After investigating membrane protein integration as part of protein folding, I was attracted to more unconventional protein folding events. For my postdoctoral work I joined Susan Lindquist’s lab at MIT that studies prions. Prion proteins can adopt such an unconventional (amyloid) fold, which can be detrimental to the cell and disease-causing for the organism. It came as a surprise that this same prion fold can also carry out beneficial biological functions in the cell. I examined how a protein involved in learning and memory takes advantage of a regulatable prion switch to create a long-lasting molecular memory.
While I greatly appreciated the intellectual puzzle and detective work that scientific research can be, I always enjoyed communicating my research, which is such an important part of science. During my time as a teaching fellow for Life Sciences 1a (LS1a) and LS1b, I was thrilled to realize how rewarding teaching students is, especially when you can literally hear the “click” in a student’s brain after understanding an important concept.

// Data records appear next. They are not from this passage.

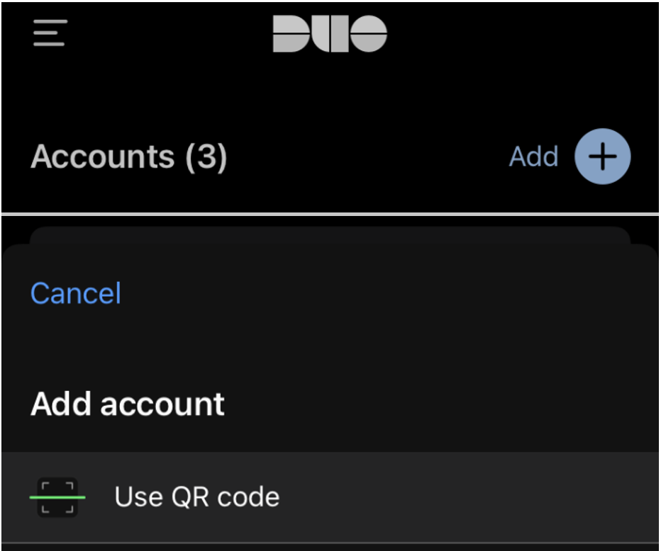Cancel adding an account
Screen dimensions: 661x551
76,293
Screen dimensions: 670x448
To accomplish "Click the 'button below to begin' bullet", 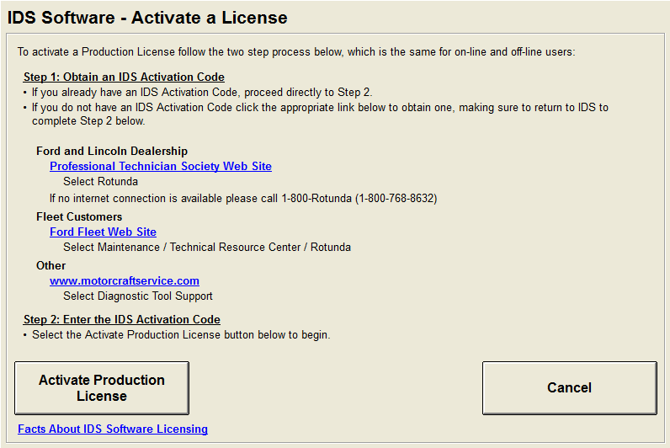I will coord(181,335).
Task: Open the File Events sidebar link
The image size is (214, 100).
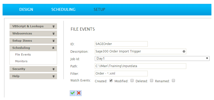Action: pyautogui.click(x=23, y=54)
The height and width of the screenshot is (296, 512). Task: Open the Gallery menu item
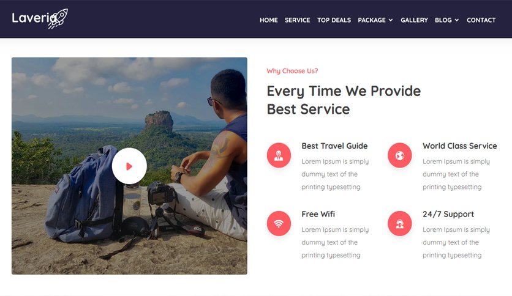(x=414, y=20)
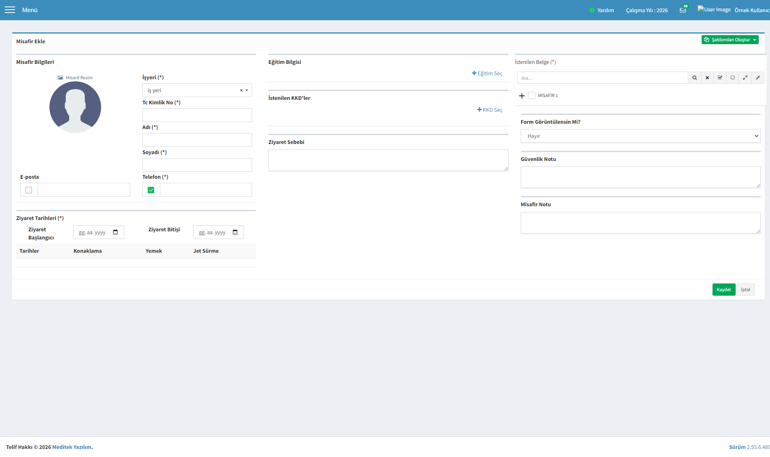Click the Eğitim Seç link

tap(487, 73)
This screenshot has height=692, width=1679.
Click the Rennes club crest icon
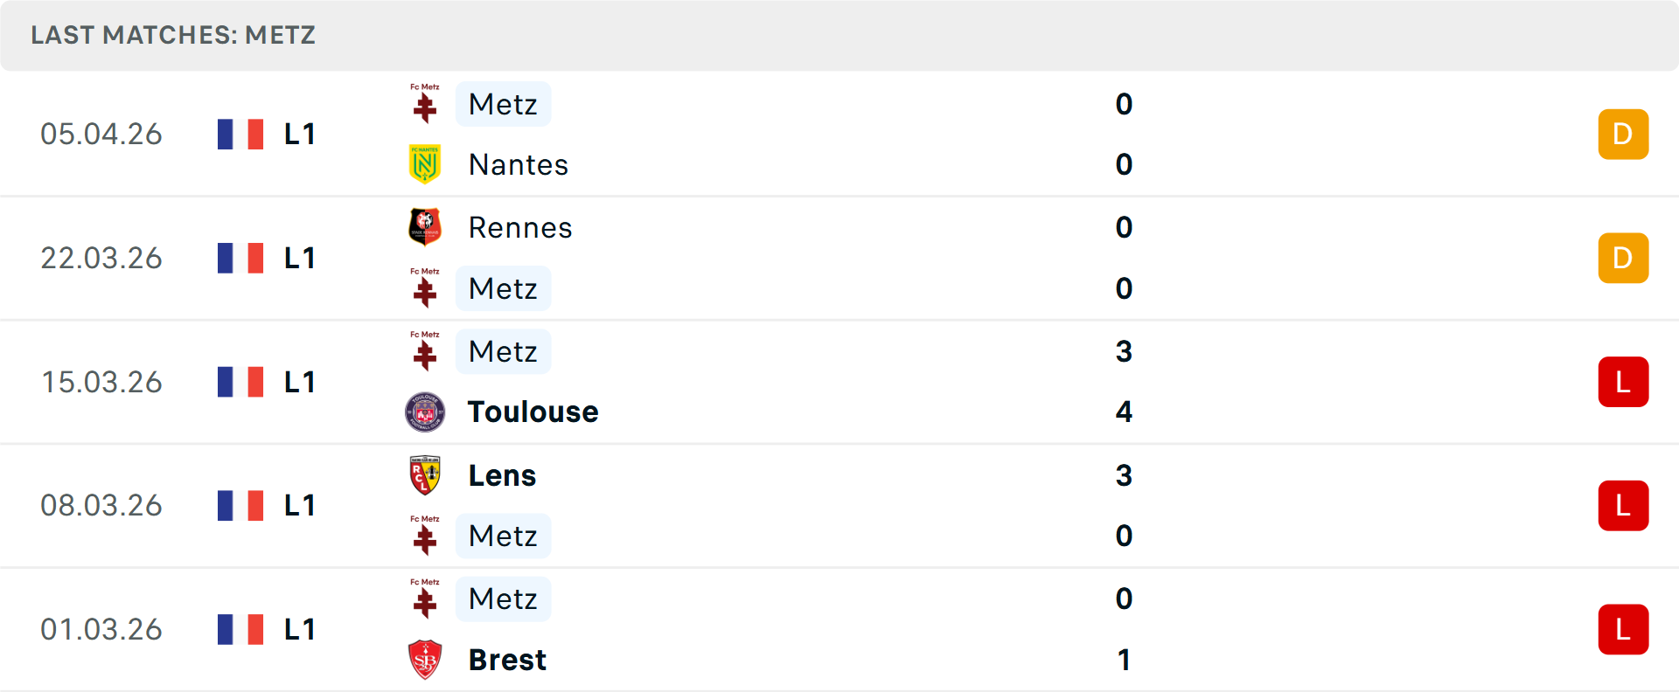click(425, 227)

Together with Aaron Garner, I work as a preceptor for LS1a, which aims to integrate chemistry and biology in a highly accessible, logical, engaging, and almost intuitive way. The teaching philosophy and design of LS1a exemplify to me how basic science should be taught to generate most enthusiasm in our students and fuel their fascination of how the physical world can be explained.
I wish I could have taken LS1a as a student.
Outside of work, I mainly design treasure hunts for my two daughters.